To explore the predictive ability of the new method, we have studied two protein sequences, with known AASs that have well-characterized phenotypic effects.

nsSNPs IN THE HUMAN Cx50 GENE

Gap junction proteins, also called connexins, belong to a family of channel-forming structure proteins in contacting plasma membranes (Dbouk et al., 2009). Recently, two consecutive AASs (W45S and G46V) in the human connexin 50 (Cx50) gene have been associated with cataracts. It has been shown that these two mutations cause the disease through different mechanism (Tong et al., 2011).

As shown in Table 2, both W45S and G46V show large properties changes (PASE scores 0.80 and 0.56) as well as high conservation scores (MSAC scores for both of 0.93). The combined PASEC scores are 0.74 and 0.52 for W45S and G46V, respectively, indicating considerable expected effects on protein function. This is consistent with the disease association of both these AASs (Tong et al., 2011) as well as with predictions made using the SIFT and PolyPhen tools, although the PolyPhen prediction were less decisive regarding the effect of the mutations (Table 2).

Table 2

Genes	AAS	MSAC score	PASE physicochemical score	PASEC score	SIFT	PolyPhen
Cx50	W45S	0.93	0.8	0.74	Deleterious	Possibly damaging
	G46V	0.93	0.56	0.52	Deleterious	Possibly damaging
PRKAG3	I199V	0.93	0.14	0.12	Tolerated	Benign
	R200Q	0.85	0.54	0.5	Deleterious	Probably damaging

Functional prediction of AASs in Cx50 and PRKAG3.

nsSNPs IN THE PORCINE PRKAG3 GENE

The protein kinase AMP-activated gamma 3 (PRKAG3) gene encodes the regulatory γ subunit of adenosine monophosphate-activated protein kinase (AMPK), which is prevalently expressed in white skeletal muscle fibers (Mahlapuu et al., 2004). The dominant RN mutation that causes excess glycogen content in pig skeletal muscle is caused by the R200Q AAS in AMPKγ3 of purebred Hampshire pigs (Enfält et al., 1997; Milan et al., 2000). A substitution of the adjacent AA, I199V accounts for smaller increase in the muscle glycogen content than the R200Q substitution, but also co-participates with R200Q in the process (Ciobanu et al., 2001).
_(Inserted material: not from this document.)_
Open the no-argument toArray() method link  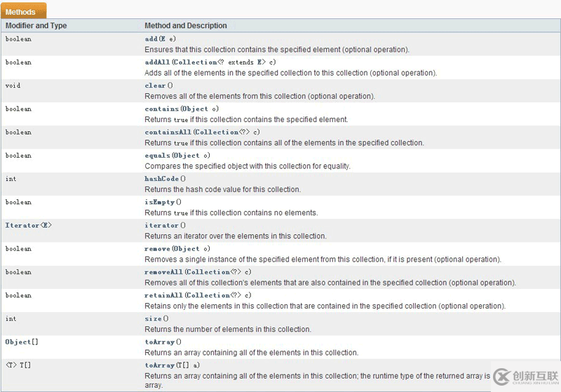160,342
Exploration of the conservation and changes in physicochemical property of the AASs in the porcine PRKAG3 revealed large physicochemical property changes for R200Q (PASE score 0.54) and smaller for I119V (PASE score 0.14) as well as high degrees of conservation at both 199th (MSAC score 0.85) and 200th (MSAC score 0.93) sites (see Table 2). The combined PASEC functional prediction scores are 0.50 and 0.12, respectively, thus consistent with the observed phenotypic effects and with the SIFT and PolyPhen predictions for these mutations (see Table 2).

COMPARISON OF FUNCTIONAL PREDICTION SCORES FOR PASE, PASEC, SIFT, AND PolyPhen

To further evaluate the PASE and PASEC predictions, we used 3338 AASs in the Ensembl database representing nsSNPs on human chromosome 22 with functional effects previously predicted with the widely used SIFT and PolyPhen tools. For AASs predicted with SIFT as “tolerated” (1987 AASs) or with PolyPhen as “benign” (1637 AASs), PASE/PASEC showed average scores of X/0.18 and Y/0.16, respectively, whereas AASs predicted with SIFT as “deleterious” (1351 AASs) or with PolyPhen as “probably damaging” (1162 AASs) showed average scores of Z/0.3 and A/0.33 (Table 3). The distributions of PASE, MSAC, and PASEC scores are shown in Figures 4A–C, respectively.

FIGURE 4

Table 3

Name of tools	Classifications	Number of AAS	MSAC score	PASE physicochemical score	PASEC scores
SIFT	Tolerated	1987	0.47	0.39	0.18
	Deleterious	1351	0.6	0.51	0.3
PolyPhen	Benign	1637	0.44	0.37	0.16
	Possibly damaging	539	0.56	0.43	0.24
	Probably damaging	1162	0.63	0.53	0.33

Functional predictions of AASs in Human Chromosome 22.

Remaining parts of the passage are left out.